Nach dem plötzlichen Tod ihres Vaters zieht die sechsjährige Chiaki mit ihrer Mutter ins "Pappelhaus" – so nennen beide das Haus, das in der Sprache der Immobilienmakler "Wohnanlage Pappel" heißt. Die Vermieterin, eine 80 Jahre alte Dame, Frau Yanagi, macht mit ihrem runzligen Gesicht und ihren scharfen Augen Chiaki Angst, und anfangs erscheint sie ihr gar nicht kinderfreundlich. Doch im Laufe der Zeit freunden sie sich an, beobachtet das Mädchen fasziniert, wie Frau Yanagi auf dem kleinen buddhistischen Hausaltar, der sich auf ihrer Kommode befindet, vor dem Bild ihres verstorbenen Mannes, des "Professors", Opfergaben darbringt, vor allem Süßigkeiten, die sie dann aber zusammen mit Chiaki isst. Götter und Tote fordern keinen Verzicht!

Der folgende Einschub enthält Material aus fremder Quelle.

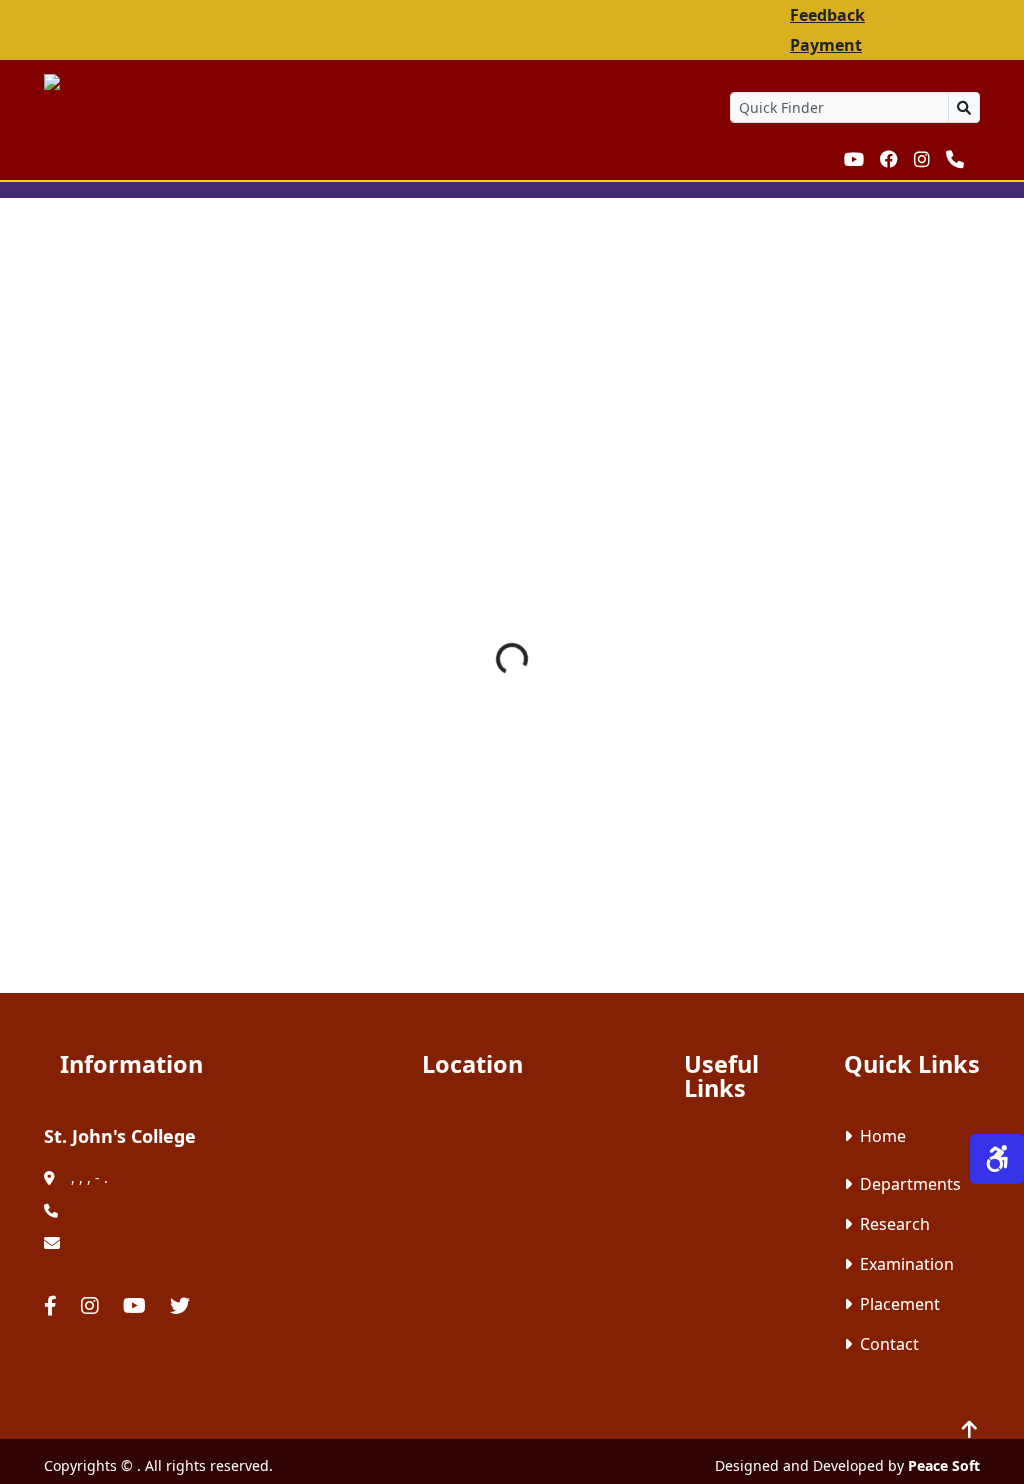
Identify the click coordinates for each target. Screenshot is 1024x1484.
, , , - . (89, 1177)
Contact (889, 1344)
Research (895, 1224)
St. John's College (120, 1136)
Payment (826, 45)
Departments (910, 1184)
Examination (907, 1264)
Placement (900, 1304)
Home (883, 1136)
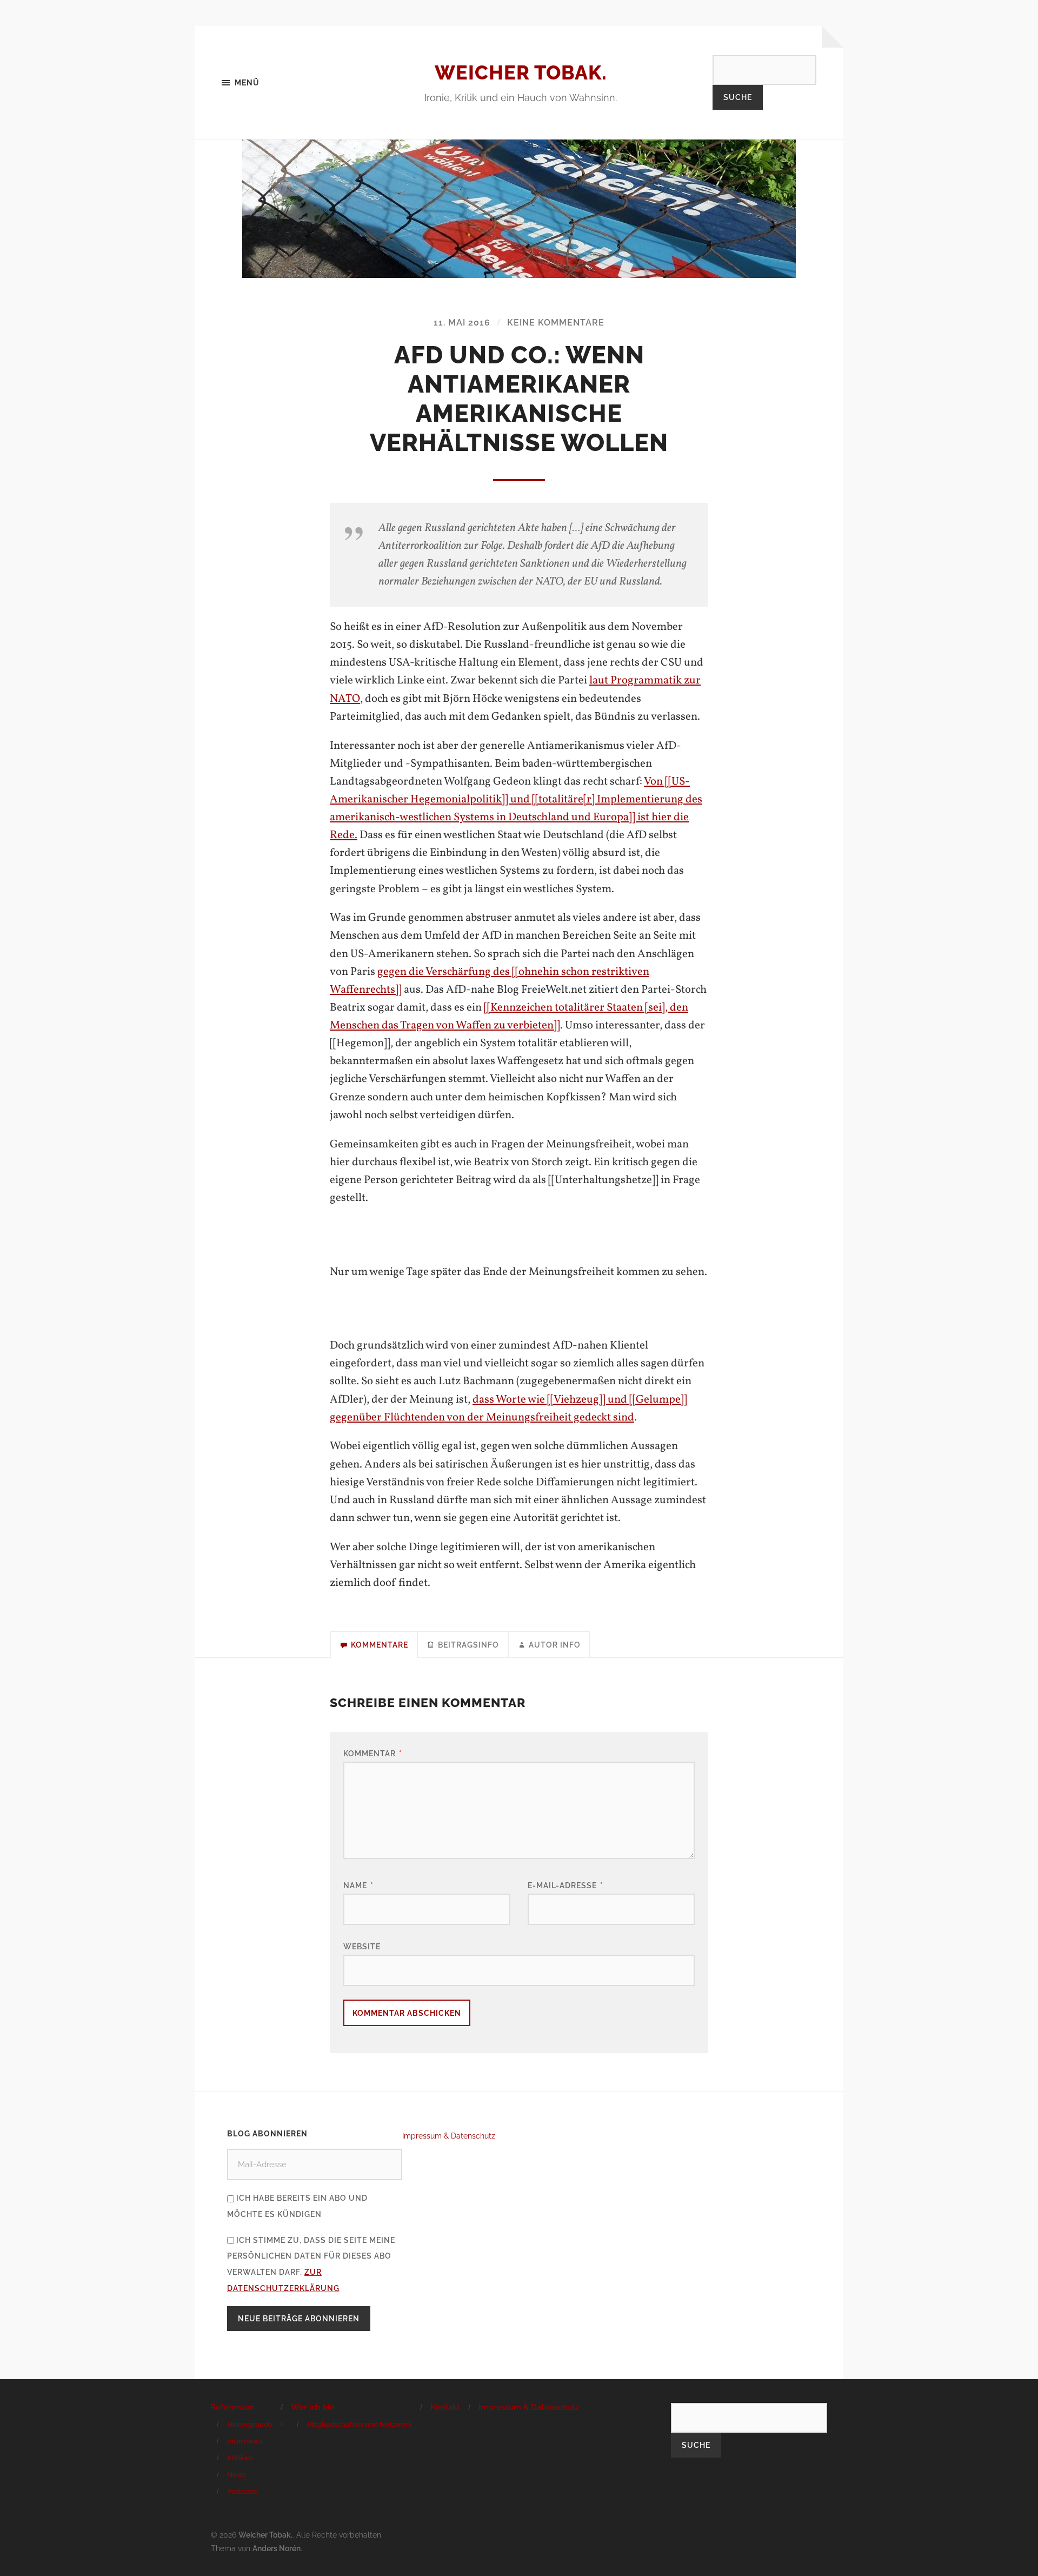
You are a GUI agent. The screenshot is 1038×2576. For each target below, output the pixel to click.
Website (362, 1946)
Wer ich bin (313, 2407)
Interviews (244, 2441)
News (236, 2475)
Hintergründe (249, 2424)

Die pechschwarze Kommode mit ihren goldenen Metallgriffen wird zum Mittelpunkt der Geschichte, denn in einer Schublade stecken Briefe, die von Frau Yanagis Bekannten, Freunden oder auch von Unbekannten an Tote adressiert worden sind. Stirbt Frau Yanagi, sollen sie von ihr den Toten zugestellt werden, gegen ein gewisses Honorar zu Lebzeiten, versteht sich. Kurzum, Frau Yanagi ist so etwas wie ein Briefträger fürs Jenseits. Allerdings kann ihr auch jemand zuvorkommen: Jeder, der in die Schublade blickt, muss die Briefe überbringen und dazu vorher selbst sterben.

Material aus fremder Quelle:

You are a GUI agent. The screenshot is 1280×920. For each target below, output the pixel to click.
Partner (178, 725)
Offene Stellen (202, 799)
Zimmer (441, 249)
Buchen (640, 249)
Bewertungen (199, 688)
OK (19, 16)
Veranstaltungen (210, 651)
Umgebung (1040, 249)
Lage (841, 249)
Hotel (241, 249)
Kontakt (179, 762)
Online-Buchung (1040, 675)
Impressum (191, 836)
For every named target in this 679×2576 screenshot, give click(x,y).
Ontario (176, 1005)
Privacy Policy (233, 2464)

Chiaki lernt auch die anderen Bewohner des Pappelhauses kennen, Fräulein Sasaki und Herrn Nishioka mit seinem Sohn Osamu etwa, der ein paar Jahre älter ist als das Mädchen, sehr gut kochen kann und für den sie bald Zuneigung empfindet. Doch Frau Yanagi bleibt für sie – nach ihrer Mutter – die wichtigste Person unter den Lebenden.

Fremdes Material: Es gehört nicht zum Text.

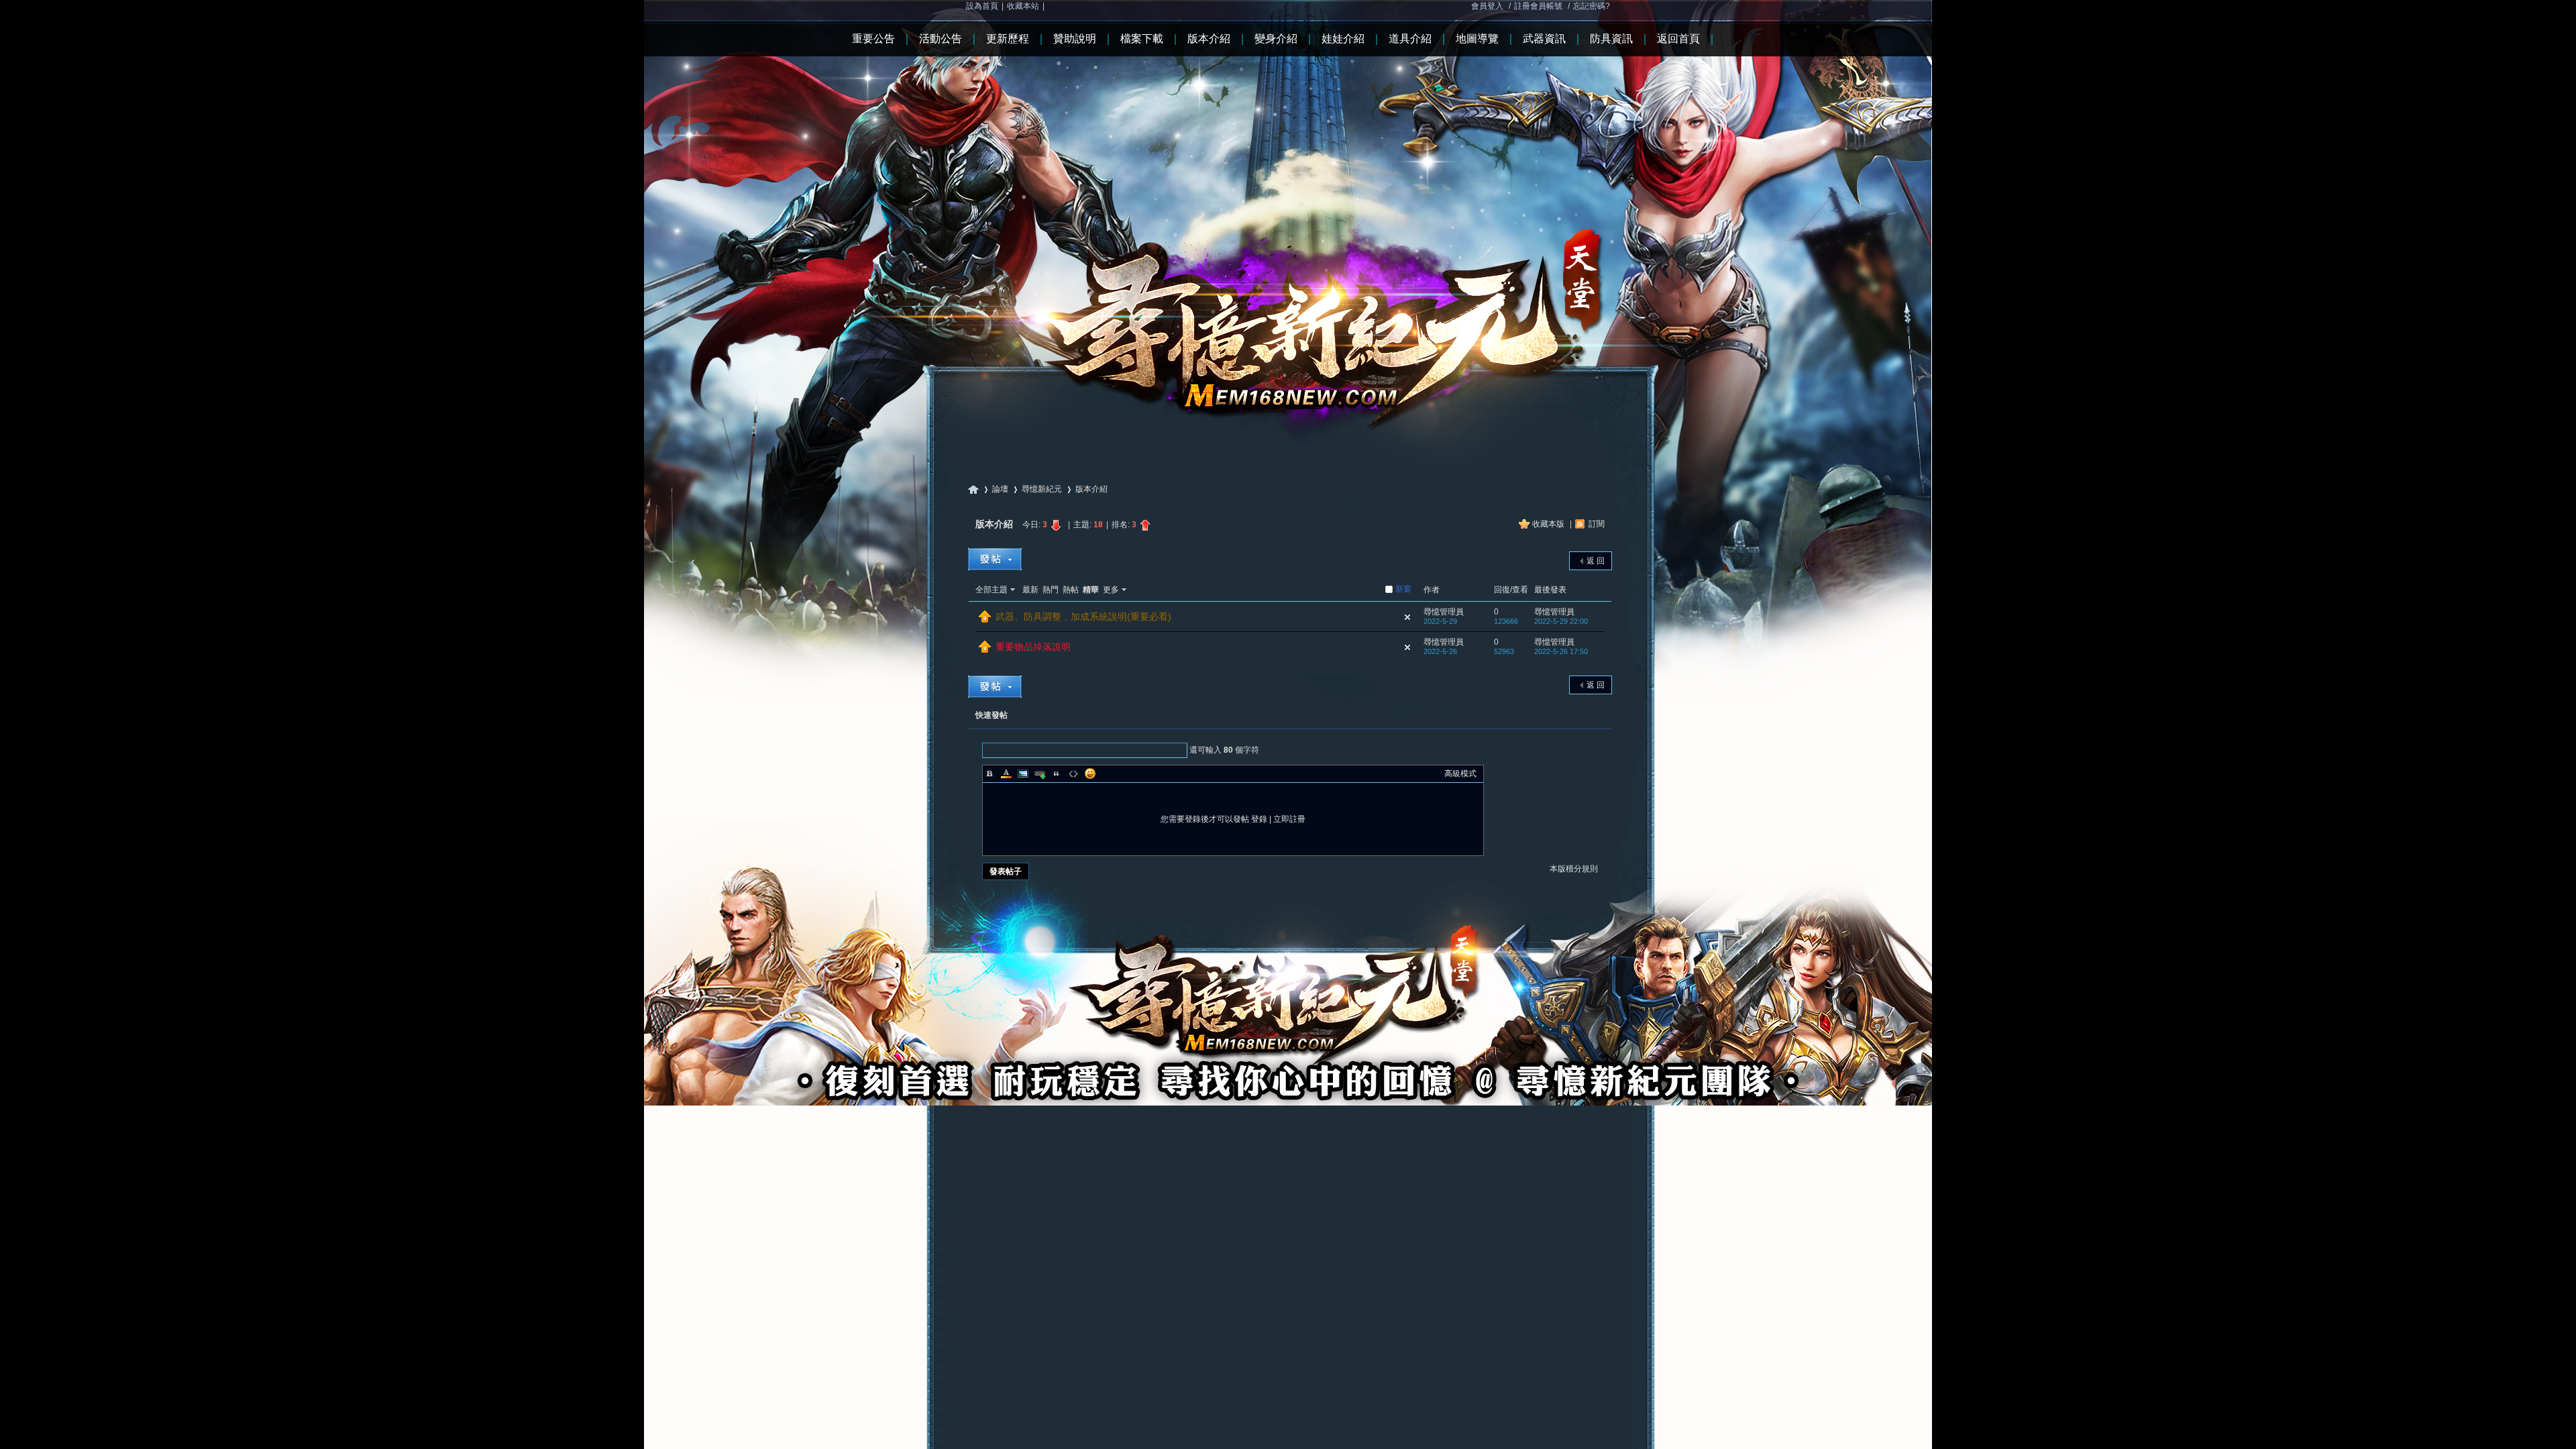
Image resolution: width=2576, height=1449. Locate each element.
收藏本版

Mit den Briefen an den geliebten Vater, die Chiaki nun zu schreiben beginnt, wird ihre Beziehung zu dem Toten schon vor der Briefzustellung wieder aufgenommen. Briefschreiben verbindet, auch über diese Grenze hinweg. Und jetzt lassen auch die schweren Albträume nach, unter denen Chiaki gelitten hat, Träume von dunklen Schächten, die sie zu verschlingen drohen. Richtig gesund freilich wird Chiaki nie wieder. Als sie 18 Jahre später vom Tod Frau Yanagis erfährt, ist sie abhängig von Schlaftabletten, hat sie eben ihre Stelle als Krankenschwester gekündigt. Auf der Beerdigung Frau Yanagis wird ihr ein Brief ihrer Mutter ausgehändigt, aus dem sie erfährt, dass ihr Vater, dem sie so ähnlich ist, nicht durch einen Verkehrsunfall ums Leben gekommen ist, sondern sich selbst getötet hat. Chiakis Zukunft bleibt offen, sie hat ihre Schlaftabletten immer bei sich. Vielleicht wird sie gerade deshalb keinen endgültigen Gebrauch von ihnen machen.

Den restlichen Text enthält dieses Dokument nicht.